On a critiqué cette décision, et on a prétendu que les art. 1305 et 1306 étaient applicables même aux aliénations d'immeubles, faites par le mineur sans l'observation des formalités, et qu'en conséquence il ne peut demander la restitution de l'immeuble, qu'en prouvant une lésion résultant du contrat même. Mais, d'abord, l'on peut dire qu'il

y a lésion par le contrat même, par cela seul que des deniers ont été substitués à un immeuble. Mais allons plus

loin, et supposons une hypothèse encore plus favorable, celle de l'échange d'un immeuble contre un autre immeuble d'une valeur égale, mais qui a été ensuite déprécié et détérioré par un cas fortuit. Or, je ne vois pas pourquoi ce cas ne serait pas assimilé à celui du paiement. Il résulte de l'art. 1241, et de la note neuvième précitée, que le paiement fait à celui qui est incapable de recevoir, est nul, à moins que le débiteur ne prouve que ce paiement a profité à l'incapable, et que, pour déterminer cette circonstance, il faut considérer l'époque à laquelle le 2o paiement est demandé, ou l'époque de la majorité, si la demande est faite par un mineur devenu majeur. Donc, à pari, pour juger si l'échange a été avantageux au mineur, il faut considérer les mêmes époques; et comme nous supposons que l'immeuble reçu par lui en échange, se trouve alors déprécié et détérioré, nul doute qu'il ne puisse provoquer la restitution de celui qu'il a donné, en offrant de rendre celui qu'il a reçu.

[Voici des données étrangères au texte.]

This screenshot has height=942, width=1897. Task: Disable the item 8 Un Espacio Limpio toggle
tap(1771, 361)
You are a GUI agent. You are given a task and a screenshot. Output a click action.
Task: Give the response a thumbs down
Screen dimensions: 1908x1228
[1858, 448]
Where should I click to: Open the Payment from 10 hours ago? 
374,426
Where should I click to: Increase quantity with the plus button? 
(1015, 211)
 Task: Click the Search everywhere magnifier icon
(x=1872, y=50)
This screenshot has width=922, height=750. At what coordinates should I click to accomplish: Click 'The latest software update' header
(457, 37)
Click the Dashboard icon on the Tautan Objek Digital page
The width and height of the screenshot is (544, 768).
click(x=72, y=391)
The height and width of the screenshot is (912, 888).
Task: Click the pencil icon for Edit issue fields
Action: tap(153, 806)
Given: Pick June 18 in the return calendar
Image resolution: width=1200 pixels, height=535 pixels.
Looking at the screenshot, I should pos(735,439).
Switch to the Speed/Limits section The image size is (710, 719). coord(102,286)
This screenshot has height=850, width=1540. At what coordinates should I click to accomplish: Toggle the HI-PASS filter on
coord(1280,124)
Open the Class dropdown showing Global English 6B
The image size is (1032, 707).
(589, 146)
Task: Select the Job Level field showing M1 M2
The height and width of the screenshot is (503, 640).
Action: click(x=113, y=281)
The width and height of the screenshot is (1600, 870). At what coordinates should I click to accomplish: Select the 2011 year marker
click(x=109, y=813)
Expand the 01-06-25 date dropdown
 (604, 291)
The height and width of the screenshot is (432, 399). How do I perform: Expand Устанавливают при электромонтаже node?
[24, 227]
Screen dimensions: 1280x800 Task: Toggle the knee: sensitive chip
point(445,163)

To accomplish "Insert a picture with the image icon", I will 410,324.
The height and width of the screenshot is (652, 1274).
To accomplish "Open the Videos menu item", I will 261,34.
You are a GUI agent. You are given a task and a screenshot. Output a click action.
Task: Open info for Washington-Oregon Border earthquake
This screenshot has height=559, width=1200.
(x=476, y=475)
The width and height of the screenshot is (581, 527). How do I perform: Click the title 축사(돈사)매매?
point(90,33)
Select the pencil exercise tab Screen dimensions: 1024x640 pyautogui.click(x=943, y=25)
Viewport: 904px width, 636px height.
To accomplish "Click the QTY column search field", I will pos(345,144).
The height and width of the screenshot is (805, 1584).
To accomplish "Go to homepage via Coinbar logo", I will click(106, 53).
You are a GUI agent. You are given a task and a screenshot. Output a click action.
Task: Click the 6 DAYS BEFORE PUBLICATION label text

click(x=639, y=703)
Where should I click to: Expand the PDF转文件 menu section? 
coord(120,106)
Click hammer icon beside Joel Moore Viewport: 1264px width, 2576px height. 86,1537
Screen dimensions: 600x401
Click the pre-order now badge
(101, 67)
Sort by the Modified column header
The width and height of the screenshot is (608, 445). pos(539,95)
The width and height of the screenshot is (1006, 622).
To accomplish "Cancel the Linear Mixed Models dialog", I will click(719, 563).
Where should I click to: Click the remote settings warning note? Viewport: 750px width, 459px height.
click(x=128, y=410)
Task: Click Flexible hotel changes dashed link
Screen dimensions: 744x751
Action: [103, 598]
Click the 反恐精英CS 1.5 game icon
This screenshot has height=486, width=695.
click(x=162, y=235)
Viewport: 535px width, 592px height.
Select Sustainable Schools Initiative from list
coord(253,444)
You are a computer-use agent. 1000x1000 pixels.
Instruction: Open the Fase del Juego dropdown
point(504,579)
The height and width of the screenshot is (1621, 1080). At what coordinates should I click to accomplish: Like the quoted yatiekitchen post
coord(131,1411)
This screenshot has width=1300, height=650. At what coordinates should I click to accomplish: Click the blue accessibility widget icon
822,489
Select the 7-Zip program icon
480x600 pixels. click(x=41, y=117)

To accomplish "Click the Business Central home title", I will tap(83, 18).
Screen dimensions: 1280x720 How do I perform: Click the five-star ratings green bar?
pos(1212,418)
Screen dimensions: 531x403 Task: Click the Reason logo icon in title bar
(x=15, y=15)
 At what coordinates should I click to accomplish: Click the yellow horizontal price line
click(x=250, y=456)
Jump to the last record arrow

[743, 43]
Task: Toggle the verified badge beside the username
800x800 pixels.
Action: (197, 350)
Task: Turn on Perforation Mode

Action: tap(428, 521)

Quant au motif pour lequel les art. 1305 et 1306 ne sont applicables au paiement reçu par le mineur, ni à l'aliénation de ses immeubles, faite par lui seul et sans formalités, il consiste en ce que ces actes sont nuls, comme faits contre la prohibition de la loi, tandis que les autres sont simplement rescindables. De là il s'ensuit que le mineur n'a pas besoin de se faire restituer contre les premiers, et qu'il peut se contenter de demander une seconde fois son paiement dans le premier cas, ou de réclamer la restitution de son immeuble dans le second, tandis qu'à l'égard de tous les autres actes, il est obligé de demander la rescision, ce qu'il ne peut faire qu'en prouvant la lésion; cela résulte évidemment de la comparaison des articles 1241 et 1305, où l'on voit que, dans l'article 1241, c'est au débiteur à prouver que le paiement à profité à l'incapable, tandis que dans l'article 1305, c'est au mineur à prouver la lésion différence qui ne peut provenir que de ce que, dans l'art. 1305, le mineur demande la rescision qu'il ne peut obtenir qu'en prouvant la lésion, et qu'il n'a pas besoin de la demander dans l'art. 1241.